New UT-Austin research initiative to advance development of biologic therapies

Rylie Lillibridge, Senior News Reporter

A new UT Austin research initiative will provide funding and support for research into vaccinations and treatments for a wide range of diseases.

Texas Biologics is a research effort from the College of Natural Sciences and the Cockrell School of Engineering that focuses on the research and development of biologic therapeutics for illnesses such as infectious diseases, cancer and neurodegeneration.

Therapeutics are “treatments to either alleviate or prevent a disease,” said Emily Cole, the director of strategic research initiatives in the College of Natural Sciences.
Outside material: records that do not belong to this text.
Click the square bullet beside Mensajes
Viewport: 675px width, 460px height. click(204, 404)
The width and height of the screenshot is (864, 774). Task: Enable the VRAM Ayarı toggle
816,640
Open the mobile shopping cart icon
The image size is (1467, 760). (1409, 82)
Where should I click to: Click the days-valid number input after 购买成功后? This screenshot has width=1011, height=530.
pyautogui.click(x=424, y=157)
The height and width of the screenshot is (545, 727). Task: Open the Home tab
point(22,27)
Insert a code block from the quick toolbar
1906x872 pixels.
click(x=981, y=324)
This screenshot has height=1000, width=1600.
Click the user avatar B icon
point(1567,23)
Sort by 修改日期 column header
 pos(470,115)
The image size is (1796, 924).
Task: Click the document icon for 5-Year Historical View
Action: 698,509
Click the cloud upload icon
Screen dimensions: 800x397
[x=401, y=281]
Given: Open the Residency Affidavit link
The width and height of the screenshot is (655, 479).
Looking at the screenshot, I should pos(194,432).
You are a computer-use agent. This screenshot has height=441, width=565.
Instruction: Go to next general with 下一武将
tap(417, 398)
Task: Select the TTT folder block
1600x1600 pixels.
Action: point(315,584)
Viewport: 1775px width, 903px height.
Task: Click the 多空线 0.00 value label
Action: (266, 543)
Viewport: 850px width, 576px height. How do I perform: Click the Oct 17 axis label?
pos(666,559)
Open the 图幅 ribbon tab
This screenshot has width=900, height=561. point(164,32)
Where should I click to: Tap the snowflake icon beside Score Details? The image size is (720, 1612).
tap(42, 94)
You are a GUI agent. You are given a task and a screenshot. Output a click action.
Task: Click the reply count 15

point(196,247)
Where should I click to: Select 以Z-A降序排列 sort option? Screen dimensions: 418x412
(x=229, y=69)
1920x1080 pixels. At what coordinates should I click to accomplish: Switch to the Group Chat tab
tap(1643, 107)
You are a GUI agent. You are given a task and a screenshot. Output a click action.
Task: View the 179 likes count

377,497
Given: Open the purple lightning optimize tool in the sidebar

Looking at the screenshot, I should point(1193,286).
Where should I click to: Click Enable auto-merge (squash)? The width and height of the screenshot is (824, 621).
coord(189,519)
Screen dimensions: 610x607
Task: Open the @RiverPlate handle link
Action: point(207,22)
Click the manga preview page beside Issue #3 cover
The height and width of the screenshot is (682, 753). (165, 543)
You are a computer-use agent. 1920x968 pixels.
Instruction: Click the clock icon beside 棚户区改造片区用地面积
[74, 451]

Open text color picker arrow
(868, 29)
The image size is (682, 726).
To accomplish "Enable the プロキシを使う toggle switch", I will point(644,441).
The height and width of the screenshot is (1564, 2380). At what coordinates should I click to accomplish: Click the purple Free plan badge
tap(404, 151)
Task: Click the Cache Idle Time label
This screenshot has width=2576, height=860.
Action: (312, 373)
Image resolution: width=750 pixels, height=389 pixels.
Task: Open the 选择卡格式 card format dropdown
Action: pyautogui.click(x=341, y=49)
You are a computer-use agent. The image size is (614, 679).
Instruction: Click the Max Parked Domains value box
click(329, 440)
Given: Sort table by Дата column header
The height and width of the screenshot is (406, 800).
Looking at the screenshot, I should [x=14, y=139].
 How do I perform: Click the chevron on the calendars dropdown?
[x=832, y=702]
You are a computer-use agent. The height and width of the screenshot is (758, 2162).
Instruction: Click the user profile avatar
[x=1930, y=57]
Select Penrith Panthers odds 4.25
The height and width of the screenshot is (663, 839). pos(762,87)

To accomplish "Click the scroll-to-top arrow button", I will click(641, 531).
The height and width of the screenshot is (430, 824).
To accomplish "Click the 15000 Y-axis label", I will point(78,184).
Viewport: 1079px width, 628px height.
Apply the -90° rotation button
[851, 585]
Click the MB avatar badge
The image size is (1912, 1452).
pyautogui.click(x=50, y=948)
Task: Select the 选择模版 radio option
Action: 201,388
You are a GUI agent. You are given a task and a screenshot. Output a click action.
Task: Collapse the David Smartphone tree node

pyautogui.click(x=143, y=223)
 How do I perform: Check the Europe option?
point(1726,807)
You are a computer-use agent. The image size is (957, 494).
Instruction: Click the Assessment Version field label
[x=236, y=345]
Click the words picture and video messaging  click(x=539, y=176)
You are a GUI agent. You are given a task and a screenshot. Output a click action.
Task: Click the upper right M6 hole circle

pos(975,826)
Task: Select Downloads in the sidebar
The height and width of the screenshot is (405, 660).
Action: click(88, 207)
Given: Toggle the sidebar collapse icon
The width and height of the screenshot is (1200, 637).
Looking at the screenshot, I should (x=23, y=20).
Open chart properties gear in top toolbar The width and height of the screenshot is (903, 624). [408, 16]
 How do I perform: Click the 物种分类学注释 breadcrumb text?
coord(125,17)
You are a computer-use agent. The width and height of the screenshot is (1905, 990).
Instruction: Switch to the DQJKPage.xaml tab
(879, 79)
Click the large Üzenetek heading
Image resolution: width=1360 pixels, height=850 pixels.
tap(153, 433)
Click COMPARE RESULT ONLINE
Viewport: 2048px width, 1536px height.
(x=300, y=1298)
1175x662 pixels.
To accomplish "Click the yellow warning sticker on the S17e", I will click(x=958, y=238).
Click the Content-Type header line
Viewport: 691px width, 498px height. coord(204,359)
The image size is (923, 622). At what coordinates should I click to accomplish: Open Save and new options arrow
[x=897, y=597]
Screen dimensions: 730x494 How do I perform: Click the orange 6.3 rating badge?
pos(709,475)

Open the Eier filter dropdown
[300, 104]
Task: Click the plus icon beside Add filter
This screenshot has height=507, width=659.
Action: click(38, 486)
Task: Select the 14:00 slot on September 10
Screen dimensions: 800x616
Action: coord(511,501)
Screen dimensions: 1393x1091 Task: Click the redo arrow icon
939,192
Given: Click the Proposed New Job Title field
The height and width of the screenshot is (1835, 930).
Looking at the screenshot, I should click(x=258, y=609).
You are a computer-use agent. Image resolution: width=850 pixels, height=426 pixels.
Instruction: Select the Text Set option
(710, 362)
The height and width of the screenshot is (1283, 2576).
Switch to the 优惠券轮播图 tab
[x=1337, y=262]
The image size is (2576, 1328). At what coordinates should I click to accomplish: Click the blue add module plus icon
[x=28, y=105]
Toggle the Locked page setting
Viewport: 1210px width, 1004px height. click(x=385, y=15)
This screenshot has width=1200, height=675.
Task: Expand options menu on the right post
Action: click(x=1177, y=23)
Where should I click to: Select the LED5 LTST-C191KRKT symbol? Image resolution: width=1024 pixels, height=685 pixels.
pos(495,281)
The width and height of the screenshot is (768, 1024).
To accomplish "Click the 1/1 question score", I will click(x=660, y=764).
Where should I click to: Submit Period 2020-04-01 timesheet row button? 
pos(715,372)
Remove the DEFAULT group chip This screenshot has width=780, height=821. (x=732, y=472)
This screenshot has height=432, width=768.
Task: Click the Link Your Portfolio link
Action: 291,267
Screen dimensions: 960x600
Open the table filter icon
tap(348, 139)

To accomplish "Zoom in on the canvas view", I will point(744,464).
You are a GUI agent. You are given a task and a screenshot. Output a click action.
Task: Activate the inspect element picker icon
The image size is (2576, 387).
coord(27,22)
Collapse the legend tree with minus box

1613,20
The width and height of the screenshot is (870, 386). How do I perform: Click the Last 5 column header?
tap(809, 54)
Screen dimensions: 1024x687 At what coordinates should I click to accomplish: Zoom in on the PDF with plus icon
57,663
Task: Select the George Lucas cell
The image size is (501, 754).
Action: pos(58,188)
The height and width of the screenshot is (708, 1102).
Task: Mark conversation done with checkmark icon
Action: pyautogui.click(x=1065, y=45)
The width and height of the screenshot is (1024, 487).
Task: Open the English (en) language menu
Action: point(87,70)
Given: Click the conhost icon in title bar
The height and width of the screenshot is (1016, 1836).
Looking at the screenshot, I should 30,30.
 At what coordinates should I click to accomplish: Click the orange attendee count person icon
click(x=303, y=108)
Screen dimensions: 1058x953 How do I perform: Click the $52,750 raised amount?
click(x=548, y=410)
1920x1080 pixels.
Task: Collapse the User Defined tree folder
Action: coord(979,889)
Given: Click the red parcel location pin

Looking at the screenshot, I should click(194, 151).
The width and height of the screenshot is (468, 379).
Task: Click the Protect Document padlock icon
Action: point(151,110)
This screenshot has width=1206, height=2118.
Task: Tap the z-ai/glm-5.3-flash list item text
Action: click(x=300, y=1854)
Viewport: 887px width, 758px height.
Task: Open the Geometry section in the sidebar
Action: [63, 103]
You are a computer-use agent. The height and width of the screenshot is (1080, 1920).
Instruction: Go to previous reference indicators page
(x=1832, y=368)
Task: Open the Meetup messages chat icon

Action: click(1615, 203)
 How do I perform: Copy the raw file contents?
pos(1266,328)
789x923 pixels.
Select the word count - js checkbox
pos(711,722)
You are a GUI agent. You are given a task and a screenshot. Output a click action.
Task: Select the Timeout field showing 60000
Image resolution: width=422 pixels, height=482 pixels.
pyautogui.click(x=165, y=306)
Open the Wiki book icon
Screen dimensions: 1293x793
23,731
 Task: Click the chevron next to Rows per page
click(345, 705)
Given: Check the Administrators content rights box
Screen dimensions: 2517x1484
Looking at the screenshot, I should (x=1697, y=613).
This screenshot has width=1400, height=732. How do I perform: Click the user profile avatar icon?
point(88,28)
Biologics are products that come from a natural source, like a human, animal or microorganism, according to the FDA. Other types of biologic therapeutics include antibodies, enzymes and peptides, all of which provide ways for the body to fight off an illness.

One of the viruses that Texas Biologics is working to develop therapeutics for is human metapneumovirus, or hMPV. According to a recently published study by Texas Biologics researchers, the virus causes acute respiratory infections in infants and older adults. Currently, there are no available therapeutics for hMPV.

Research from Jason McLellan’s lab, a professor for molecular biosciences, used antibodies from people naturally infected with hMPV to gain insights into how the immune system responds to the virus, said Scott Rush, a graduate student researcher in the McLellan lab.

“Having all these antibodies that we isolate from these donors, we could have real potential neutralizing antibodies that can be used for therapeutics, or potentially engineer the antibodies that we isolated further to increase their potency as effective therapeutics,” Rush said.

Developing therapeutics for viruses is just one of Texas Biologics research endeavors. The program awarded four pilot grants to support research in topics ranging from pancreatic cancer to the enhancement of epithelial cells that line the body. Cole said the creation of Texas Biologics could help bring awareness to a broader variety of available therapeutics.

“In general, this term ‘biologics’ is starting to be kind of understood more by the general population,” Cole said. “There’s plenty that are out in the marketplace, but maybe patients aren’t aware that they are a biologic therapy.”

The program recently launched a partnership with the Health Transformation Research Institute in Dell Medical School that will allow clinicians and researchers to work together to address critical challenges presented by diseases, Cole said.

“We’re trying to get more therapies into the clinic that are developed here at UT,” Cole said.“Making sure our faculty, researchers and students are supported in their work to develop these new therapies to make those connections to clinicians at Dell (Medical School) in order to get them into clinical trials and ultimately to the patient.”